- What is asked -
Rewrite every line of the data between the lines holding "Add a new infinite light from options bar" and "pyautogui.click(x=347, y=374)", inclusive. Increase each number in the answers by 127, covering both the coordinates and the viewport width and height, and leave everything else unchanged.
☆ ☆ ☆ ☆ ☆
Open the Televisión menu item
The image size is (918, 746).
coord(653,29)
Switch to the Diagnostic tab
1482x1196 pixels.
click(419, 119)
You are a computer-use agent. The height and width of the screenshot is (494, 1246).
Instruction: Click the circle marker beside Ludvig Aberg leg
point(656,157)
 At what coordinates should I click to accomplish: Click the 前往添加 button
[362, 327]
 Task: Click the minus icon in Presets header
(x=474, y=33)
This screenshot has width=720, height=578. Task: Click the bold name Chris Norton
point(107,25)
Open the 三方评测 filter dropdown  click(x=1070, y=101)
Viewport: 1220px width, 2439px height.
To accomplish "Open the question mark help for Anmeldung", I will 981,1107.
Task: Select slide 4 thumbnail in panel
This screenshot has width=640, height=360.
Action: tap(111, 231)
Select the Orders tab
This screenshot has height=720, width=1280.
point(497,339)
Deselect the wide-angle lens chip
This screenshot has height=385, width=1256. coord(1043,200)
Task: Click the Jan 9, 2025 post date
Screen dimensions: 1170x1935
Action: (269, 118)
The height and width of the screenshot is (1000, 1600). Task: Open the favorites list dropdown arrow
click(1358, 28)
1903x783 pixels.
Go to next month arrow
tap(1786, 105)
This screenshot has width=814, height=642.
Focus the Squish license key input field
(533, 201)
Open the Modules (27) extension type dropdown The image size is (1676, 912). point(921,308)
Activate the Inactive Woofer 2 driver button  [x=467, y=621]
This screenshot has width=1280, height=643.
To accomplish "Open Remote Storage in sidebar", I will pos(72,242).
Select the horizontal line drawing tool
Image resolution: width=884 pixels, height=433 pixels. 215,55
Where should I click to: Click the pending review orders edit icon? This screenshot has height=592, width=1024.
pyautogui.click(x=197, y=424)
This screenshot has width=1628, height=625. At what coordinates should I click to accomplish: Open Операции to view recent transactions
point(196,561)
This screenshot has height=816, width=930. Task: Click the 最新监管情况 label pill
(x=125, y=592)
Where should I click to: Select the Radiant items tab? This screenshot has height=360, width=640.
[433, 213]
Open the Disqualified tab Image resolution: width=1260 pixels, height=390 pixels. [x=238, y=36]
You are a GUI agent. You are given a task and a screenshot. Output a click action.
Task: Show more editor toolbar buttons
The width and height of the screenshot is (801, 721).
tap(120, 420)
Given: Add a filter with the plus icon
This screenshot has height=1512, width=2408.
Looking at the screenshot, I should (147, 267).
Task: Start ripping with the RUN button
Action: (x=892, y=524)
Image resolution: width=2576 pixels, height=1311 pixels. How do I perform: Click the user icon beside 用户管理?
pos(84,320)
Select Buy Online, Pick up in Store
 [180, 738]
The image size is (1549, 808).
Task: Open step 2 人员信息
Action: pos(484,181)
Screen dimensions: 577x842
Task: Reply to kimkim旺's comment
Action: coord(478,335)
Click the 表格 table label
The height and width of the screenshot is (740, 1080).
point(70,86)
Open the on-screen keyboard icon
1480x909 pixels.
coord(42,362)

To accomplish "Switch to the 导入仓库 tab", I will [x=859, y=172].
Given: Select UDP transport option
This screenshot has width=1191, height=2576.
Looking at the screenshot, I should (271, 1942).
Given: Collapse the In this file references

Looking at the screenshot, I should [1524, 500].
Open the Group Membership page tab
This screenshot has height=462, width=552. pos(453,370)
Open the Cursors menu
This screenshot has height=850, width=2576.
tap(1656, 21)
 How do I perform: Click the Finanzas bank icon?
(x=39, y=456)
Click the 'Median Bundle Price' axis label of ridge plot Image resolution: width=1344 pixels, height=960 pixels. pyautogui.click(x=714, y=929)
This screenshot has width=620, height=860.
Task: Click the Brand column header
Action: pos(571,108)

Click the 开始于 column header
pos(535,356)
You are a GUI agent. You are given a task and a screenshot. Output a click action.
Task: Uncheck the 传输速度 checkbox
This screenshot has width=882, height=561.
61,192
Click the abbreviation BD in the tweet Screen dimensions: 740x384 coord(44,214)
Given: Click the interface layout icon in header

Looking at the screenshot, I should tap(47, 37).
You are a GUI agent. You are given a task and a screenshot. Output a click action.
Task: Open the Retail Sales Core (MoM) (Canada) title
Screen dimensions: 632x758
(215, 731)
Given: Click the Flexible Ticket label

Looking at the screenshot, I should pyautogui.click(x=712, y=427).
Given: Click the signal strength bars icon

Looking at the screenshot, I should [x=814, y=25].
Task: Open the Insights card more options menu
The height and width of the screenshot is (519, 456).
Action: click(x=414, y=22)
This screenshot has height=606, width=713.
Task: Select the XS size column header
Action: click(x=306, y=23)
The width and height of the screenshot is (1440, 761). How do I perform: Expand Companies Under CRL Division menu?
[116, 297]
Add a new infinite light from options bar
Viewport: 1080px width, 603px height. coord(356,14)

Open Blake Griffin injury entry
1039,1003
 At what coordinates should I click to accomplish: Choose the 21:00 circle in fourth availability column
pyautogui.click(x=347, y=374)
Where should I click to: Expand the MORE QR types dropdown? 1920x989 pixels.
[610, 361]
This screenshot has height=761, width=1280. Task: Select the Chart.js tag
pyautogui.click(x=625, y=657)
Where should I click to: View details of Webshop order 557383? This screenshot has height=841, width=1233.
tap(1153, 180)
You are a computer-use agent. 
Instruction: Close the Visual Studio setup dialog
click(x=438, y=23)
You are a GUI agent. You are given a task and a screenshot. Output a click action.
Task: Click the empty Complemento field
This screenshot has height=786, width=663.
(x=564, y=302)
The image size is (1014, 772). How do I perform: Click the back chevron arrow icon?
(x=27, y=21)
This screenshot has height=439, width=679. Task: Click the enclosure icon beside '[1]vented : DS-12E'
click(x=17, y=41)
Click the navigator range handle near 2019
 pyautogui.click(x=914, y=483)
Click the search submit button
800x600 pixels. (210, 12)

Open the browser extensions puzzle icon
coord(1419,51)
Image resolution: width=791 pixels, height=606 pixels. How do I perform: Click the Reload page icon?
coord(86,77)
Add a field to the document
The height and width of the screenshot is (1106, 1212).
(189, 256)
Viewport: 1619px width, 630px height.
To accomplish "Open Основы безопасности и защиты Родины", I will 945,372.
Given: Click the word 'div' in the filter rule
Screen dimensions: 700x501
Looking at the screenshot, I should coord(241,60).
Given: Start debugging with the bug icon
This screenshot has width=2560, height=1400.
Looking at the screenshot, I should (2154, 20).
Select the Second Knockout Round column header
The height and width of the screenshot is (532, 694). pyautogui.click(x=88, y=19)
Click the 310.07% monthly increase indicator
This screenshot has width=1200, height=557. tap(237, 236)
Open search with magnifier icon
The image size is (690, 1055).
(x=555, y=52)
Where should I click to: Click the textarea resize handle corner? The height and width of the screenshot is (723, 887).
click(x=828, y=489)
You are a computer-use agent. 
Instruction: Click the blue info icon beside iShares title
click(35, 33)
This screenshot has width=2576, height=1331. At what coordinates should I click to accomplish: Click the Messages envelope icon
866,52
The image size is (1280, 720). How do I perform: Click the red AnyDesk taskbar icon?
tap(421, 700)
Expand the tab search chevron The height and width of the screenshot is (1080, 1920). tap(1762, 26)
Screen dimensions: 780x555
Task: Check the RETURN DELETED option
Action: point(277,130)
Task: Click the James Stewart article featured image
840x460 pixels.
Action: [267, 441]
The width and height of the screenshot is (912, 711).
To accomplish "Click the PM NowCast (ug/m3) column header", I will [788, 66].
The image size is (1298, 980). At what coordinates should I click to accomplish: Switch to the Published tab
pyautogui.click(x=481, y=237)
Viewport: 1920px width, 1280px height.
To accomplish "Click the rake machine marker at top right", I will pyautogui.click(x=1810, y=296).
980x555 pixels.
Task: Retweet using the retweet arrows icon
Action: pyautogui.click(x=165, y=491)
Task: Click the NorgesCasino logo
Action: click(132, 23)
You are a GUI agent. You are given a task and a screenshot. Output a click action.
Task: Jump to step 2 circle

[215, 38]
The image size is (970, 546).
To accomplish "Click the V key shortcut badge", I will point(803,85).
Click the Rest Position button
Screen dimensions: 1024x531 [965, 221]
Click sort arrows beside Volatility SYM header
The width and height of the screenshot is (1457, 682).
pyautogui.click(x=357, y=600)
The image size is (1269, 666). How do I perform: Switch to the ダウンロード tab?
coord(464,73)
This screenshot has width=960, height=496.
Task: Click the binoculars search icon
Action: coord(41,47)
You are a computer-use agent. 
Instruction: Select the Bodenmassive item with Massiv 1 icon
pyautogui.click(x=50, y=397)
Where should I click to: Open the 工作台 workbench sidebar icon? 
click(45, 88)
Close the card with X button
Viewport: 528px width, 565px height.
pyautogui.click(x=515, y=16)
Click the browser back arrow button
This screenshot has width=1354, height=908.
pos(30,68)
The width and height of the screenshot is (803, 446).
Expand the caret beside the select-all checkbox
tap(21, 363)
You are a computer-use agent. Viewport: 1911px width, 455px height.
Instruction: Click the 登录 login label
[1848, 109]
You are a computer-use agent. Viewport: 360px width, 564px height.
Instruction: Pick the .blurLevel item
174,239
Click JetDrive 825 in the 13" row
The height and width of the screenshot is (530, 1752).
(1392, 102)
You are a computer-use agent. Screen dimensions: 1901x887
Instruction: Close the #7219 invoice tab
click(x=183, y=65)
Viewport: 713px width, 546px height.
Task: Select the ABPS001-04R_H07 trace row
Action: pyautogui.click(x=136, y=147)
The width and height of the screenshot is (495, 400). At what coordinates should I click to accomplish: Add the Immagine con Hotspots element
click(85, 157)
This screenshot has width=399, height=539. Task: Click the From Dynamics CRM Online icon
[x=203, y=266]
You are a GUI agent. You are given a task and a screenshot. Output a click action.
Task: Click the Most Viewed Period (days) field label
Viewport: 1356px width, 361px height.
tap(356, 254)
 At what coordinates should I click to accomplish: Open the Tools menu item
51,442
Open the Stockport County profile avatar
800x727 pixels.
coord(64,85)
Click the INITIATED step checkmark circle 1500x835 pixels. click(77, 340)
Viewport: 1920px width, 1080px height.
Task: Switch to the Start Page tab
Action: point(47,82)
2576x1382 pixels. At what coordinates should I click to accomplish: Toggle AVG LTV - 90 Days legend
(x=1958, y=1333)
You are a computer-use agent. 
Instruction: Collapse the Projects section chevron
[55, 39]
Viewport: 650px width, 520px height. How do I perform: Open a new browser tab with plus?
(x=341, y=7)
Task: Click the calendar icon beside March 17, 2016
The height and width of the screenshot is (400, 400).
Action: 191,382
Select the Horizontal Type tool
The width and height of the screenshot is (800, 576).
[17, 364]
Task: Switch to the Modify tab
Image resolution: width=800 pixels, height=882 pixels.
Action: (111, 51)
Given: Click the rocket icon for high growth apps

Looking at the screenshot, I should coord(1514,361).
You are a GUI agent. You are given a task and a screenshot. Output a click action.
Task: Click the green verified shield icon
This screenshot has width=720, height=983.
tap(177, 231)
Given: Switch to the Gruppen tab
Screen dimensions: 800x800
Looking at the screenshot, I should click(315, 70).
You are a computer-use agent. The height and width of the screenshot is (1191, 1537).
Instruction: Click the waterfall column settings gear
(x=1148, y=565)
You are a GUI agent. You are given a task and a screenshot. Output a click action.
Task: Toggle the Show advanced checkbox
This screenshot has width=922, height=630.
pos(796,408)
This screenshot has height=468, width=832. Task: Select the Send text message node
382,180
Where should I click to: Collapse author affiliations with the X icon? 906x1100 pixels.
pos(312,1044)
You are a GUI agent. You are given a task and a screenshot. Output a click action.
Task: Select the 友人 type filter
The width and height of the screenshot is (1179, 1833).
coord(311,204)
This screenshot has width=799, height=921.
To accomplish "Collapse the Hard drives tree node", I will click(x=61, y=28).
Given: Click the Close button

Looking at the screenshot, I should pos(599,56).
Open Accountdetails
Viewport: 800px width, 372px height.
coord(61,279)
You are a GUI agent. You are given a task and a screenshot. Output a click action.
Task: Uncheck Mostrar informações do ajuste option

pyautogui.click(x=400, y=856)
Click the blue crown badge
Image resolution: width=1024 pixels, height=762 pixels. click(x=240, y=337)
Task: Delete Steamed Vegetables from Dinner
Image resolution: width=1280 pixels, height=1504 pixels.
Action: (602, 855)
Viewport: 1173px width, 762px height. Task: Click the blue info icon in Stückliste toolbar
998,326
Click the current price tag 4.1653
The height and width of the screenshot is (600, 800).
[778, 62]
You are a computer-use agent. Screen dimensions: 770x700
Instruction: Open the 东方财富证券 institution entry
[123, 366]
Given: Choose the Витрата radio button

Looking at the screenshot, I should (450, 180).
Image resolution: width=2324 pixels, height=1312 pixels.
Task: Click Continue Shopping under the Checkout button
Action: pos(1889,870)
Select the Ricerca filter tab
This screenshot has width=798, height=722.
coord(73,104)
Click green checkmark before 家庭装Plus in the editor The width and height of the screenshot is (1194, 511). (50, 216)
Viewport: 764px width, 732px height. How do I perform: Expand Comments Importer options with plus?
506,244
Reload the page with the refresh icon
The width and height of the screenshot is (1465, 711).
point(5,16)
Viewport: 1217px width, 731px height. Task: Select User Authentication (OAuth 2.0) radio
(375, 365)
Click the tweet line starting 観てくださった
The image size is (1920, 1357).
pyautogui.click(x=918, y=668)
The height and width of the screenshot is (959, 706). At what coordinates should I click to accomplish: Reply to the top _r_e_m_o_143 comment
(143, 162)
☆ ☆ ☆ ☆ ☆
- Exercise solution -
Add a new infinite light from options bar
Viewport: 1207px width, 730px height. coord(483,141)

Open Blake Griffin injury entry
1166,1130
 At what coordinates should I click to accomplish: Choose the 21:00 circle in fourth availability column
pyautogui.click(x=474, y=501)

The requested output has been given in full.